> [Problem statement]: The data below should be transcribed in full, with no picture included.

> [Recorded information]:
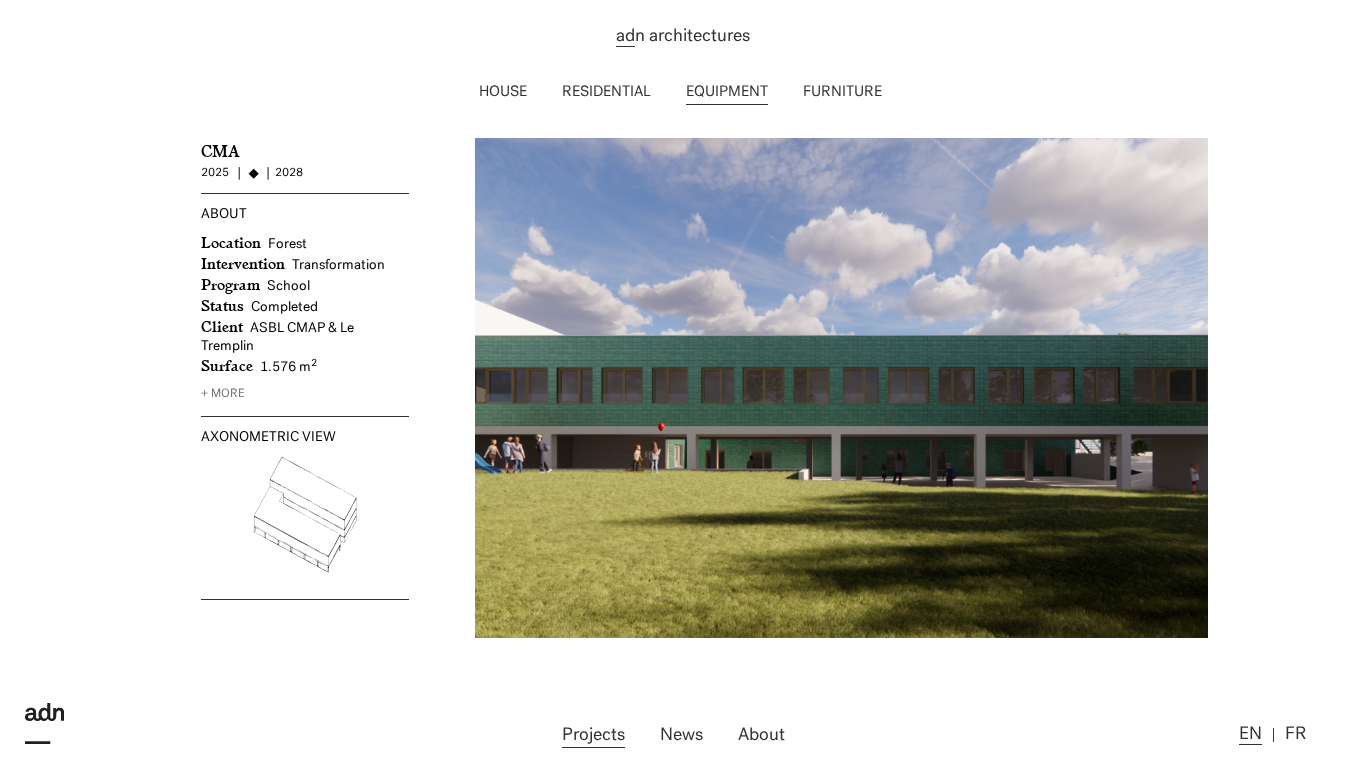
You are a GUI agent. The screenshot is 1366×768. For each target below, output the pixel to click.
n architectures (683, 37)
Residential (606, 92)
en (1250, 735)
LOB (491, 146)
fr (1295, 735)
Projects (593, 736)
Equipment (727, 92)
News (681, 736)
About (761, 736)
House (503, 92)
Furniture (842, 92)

> [Task answer]:
You are a GUI agent. The screenshot is 1366×768. For each target below, output the pixel to click.
n architectures (683, 37)
Residential (606, 92)
en (1250, 735)
LOB (491, 146)
fr (1295, 735)
Projects (593, 736)
Equipment (727, 92)
News (681, 736)
About (761, 736)
House (503, 92)
Furniture (842, 92)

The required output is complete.